As someone who has spent the last 10 years trying encourage this phenomenon, I was delighted to read this book, even if I quibble a bit with its conclusions.

To Austrian academic, Julia Novak, it was something of a novelty when, whilst studying in the UK, she encountered ‘live poetry’. The novelty became a passion that led to a PhD that begat this fascinating book, which is more about the performance of live poetry than an analysis of the whole phenomenon.

Her thesis is that ‘…the Live Poetry boom in the English-speaking world is being ignored by academia, which has failed to update and adapt its concept of poetry to meet these recent developments’. Her book tries to redress that failing.

Sod academia, for now anyhow. I’m just glad that, at last, someone is taking this live poetry stuff seriously. Readers will be grateful for her comprehensive research and its potential value to those seeking recognition for live poetry as an art form, and a grassroots mass movement ignored, not just by academia, but the media, the poetry establishment, and funding bodies.

OK, Arts Council England funds some ‘performance poetry’ stuff, especially if it’s young, urban, hip – Apples and Snakes for example - but they don’t see the whole picture, don’t appreciate the huge asset that this movement represents, not least in giving a voice to those previously denied one by poetry’s gatekeepers, the editors of print-based publications. The formal education system too, with its curriculum-straitjacketed teachers, does little to encourage writing for reading out loud.

And it is certainly a ‘boom’. Our gig guide shows that, daily, hundreds read their work out loud in UK cafés, pubs and arts centres. This year will see over 5600 events on our listings, the first quarter 12% on last year.

This live activity encourages people to write more and seek further venues to share the fruits of their scribbling. Having got the bug, many post their work on online poetry communities, like our hugely popular poetry blogs. Some go on to other writing forms, have their plays produced or win competitions. It’s an educational movement comparing favourably with the Workers’ Educational Association, according to Steve Dearden, Director of the National Association for Literature Development, in his independent evaluation of Write Out Loud’s work (copies available if interested, from julian@writeoutloud.net).

But is it educational, or simply dumbing-down, opening the gates to those who have not served their poetry apprenticeship? There has always been this tension in trying to articulate what we are about as live poetry organisers, often stuck between an old, page poetry mindset, and wanting to abandon the old and embrace the new. For example, slam organisers often ponder how to guide the judges on what they are scoring: poem or performance?

The book suggests that live poetry is an artistic medium in its own right, allied to but distinct from page/printed poetry; that it is “a basic realisation mode of the art of poetry” rather than a “mere oral presentation of a printed work”. It suggests that ‘dumbing-down’ arguments are based on modes of critical analysis that, though valid for printed poetry, are inappropriate for the oral, spoken varieties. Old thinking. Cheese and chalk.

One of the challenges for live poetry is overcoming the old thinking that says you are not a poet until you are published (in ink). We have long contended that sharing your work with a live audience is a legitimate form of publication. In support, Julia quotes Denise Levertov:

The willingness to expose the poem to aural reception is not, as I see it, of a different order from the willingness to print it.

_Exercises to complete_:
[a] Reproduce the part of the review that opens with the words containing "This live activity" and closes with "interested, from julian@writeoutloud.net).".
[b] Answer these questions from the review:
(i) In which country was Julia Novak studying when she encountered live poetry?
(ii) How many events will appear on the listings this year?
(iii) Which poet does Julia quote in support of live sharing as a form of publication?

_Available data_:
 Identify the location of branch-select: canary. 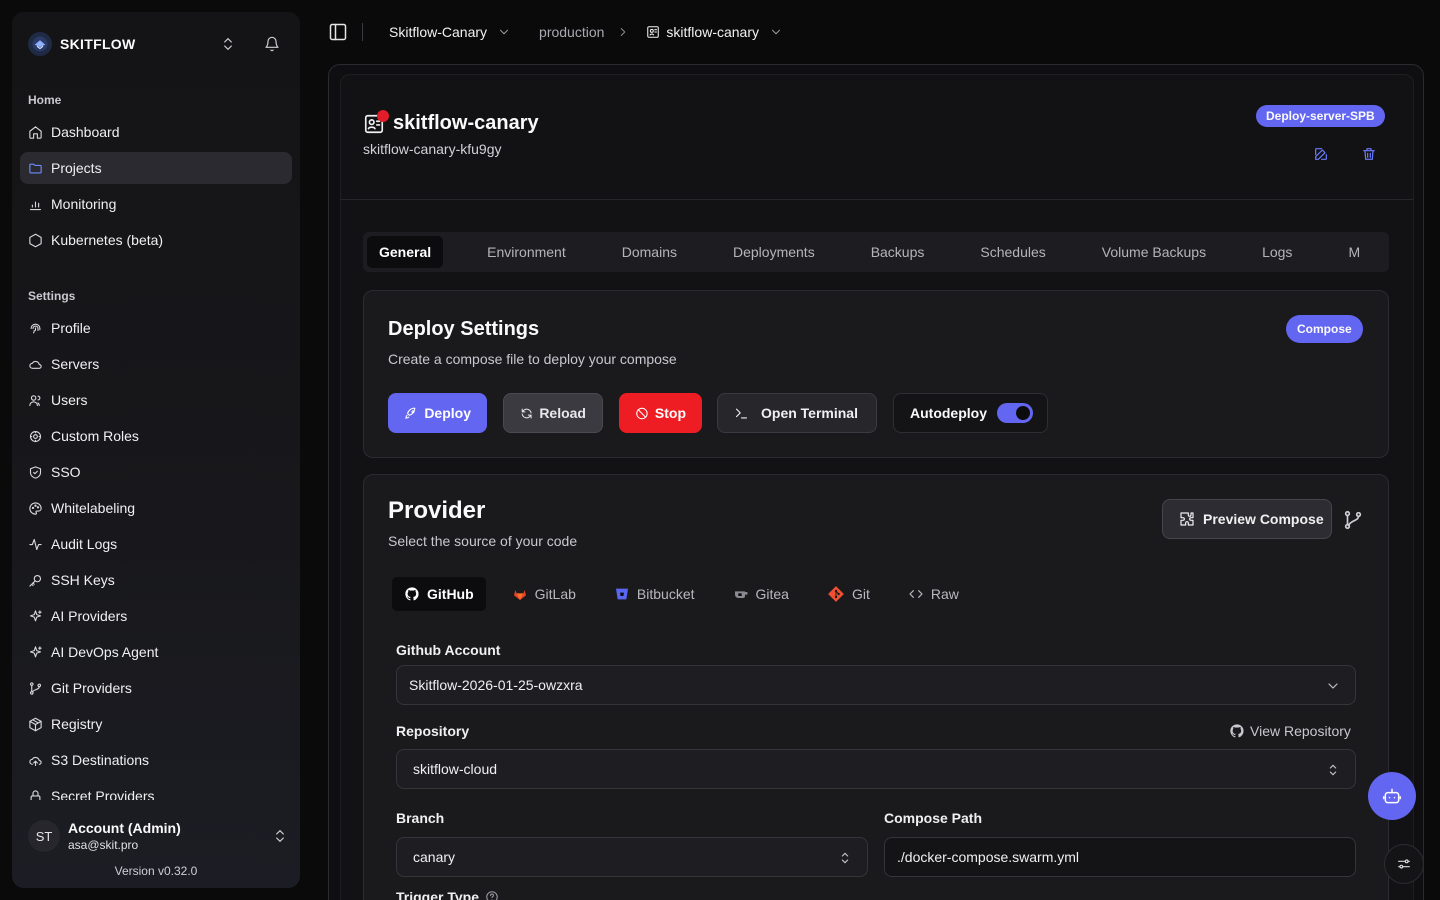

_Exercise answers_:
[a]
This live activity encourages people to write more and seek further venues to share the fruits of their scribbling. Having got the bug, many post their work on online poetry communities, like our hugely popular poetry blogs. Some go on to other writing forms, have their plays produced or win competitions. It’s an educational movement comparing favourably with the Workers’ Educational Association, according to Steve Dearden, Director of the National Association for Literature Development, in his independent evaluation of Write Out Loud’s work (copies available if interested, from julian@writeoutloud.net).

[b]
(i) The UK.
(ii) Over 5600.
(iii) Denise Levertov.